I read an article recently on The Inquirer which discusses why software developers should stop writing code from scratch, and start learning to be ‘agile’ and recycle existing code.
“Apparently the keys to unlocking the “agility paradox” are architecture, a focus on software process and engineering, and recycling” – Nick Farrell, The Inquirer
Sure, programmers are definately not going to loose their jobs based on opinions in this article, they will still need to be there to assemble a variety of packages to implement greater functionality in whichever software project they are working on. As a programmer myself (BCompSc, final year), I have noticed that over the years, especially with the introduction of the .NET framework by Microsoft, that work is being done to cut down the workload of a programmer by the amount of ‘fresh code’ they need to come up with to make a program functional.
The idea of reusing or recycling code has been around for quite some time, probably ever since modern programming languages have been around. A programmer could write a new class() which provided ‘x’ functionality, and could keep reusing that class wherever and whenever he needed that same functionality over again, whether it be in the same or different projects.
My main languages I code in are C/C++, JAVA and VB.NET (.NET framework, I should probably learn Visual C# or something too hehe). Whenever I switch between these various languages to program in the .NET environment, you can really notice a big different in the amount of code you need to write to achieve a similar result as you would get if you wrote the same program in C++ for example. Microsoft’s .NET framework includes a vast amount of ‘pre-defined’ code if you will, objects that can be reused to save time.
I noticed this when the .NET framework v2.0 was released, and started using Visual Studio.NET 2005, we programmers had access to a bevy of new and interesting functionality at our fingertips. No new code needed to be written as we could simply recycle objects and code from which had already been writen and provided to us by .NET. One new object which stands out in my head is the Web Browser object which provides web browsing functionality to an application with basically no extra code required.
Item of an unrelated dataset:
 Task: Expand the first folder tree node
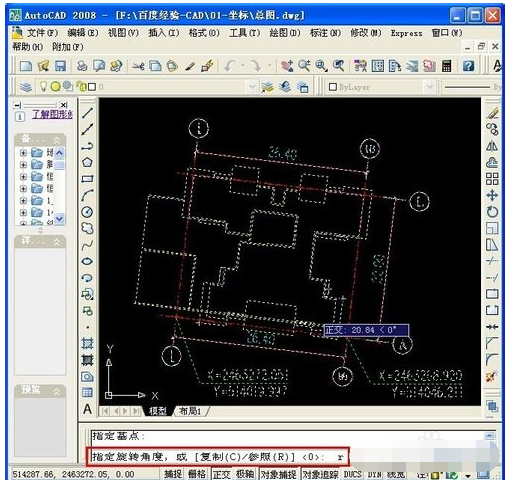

I also remember a week ago I think, I read an article online somewhere (forgot exactly where) which discussed how programmers spend their time predominantly whilst they are programming. Either writing code, modifying existing code or understanding code written by other developers. The biggest chunk of time amongst many programmers (~60% est.) was when they were sitting there, reading and understanding other’s code, then (~30% est.) modifying existing code and finally on average (~10% est.) of programmers would actually be writing new code.
Don’t take this data I just spewed out at you as accurate, but based on these estimates, you can see that many programmers don’t write new code these days as it is, so have these guys at ‘The Inquirer’ totally lost it in this recent article, saying that programmers “need to stop writing code”?
At Gartner’s Application Development Summit event recently, Matt Hoyle (Gartner Analyst) gave a keynote speech saying, “The future of application development is not about programmer productivity,”…”but in assembling functionality from components.”
I Think this couldn’t be more true, especially with everything I just talked about earlier about reusable objects in the .NET framework for example.
Programmers shouldn’t stop writing code altogether, but the future of Rapid Application Development (RAD) is definately to assemble functionality from existing componments. Who knows, maybe in 20 years time, Software Architect maybe a better term for a programmer. We shall see.